“But he is penitent.”
“How do you know? He can appear to be anything. He is a vile dissembler.”
“He has confessed to me that he is sorry for his misdeeds. He wishes to tell you so, and there are other things he desires you to know.”
“I do not trust him. He would be as bad as ever if he were strong and well.”
“That he will never be. Will you see him now?”
Alaine arose. They had lodged for the night in one of the ordinaries of the town. They would soon be starting upon the second stage of their journey.
The girl’s face was drawn and white as she followed Madam van der Deen to another room. She trembled and was hot by turns. This meeting that she had dreaded for weeks, that she had put off, and that Trynje had helped her to defer, must now come about.

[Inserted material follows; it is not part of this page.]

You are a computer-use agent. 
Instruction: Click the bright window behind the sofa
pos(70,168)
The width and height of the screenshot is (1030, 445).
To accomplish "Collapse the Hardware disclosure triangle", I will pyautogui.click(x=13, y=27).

At Madam’s tap upon the door Adriaen opened it. The two women entered and the door closed behind them. Where the light from a window fell upon him François Dupont was propped up in his bed; he was waiting for them. He was so thin that his eyes seemed too large and deep set for so pale a face; his hands were like claws, and his lips were bloodless. At sight of his utter helplessness Alaine felt her first wave of pity, but she steeled herself against it.
He smiled as he saw her, and said, “At last, mademoiselle. I have long wanted to see you, and the fault of our not meeting is not mine. Will my good nurse give mademoiselle a chair?”
Adriaen understood, but Alaine refused to seat herself.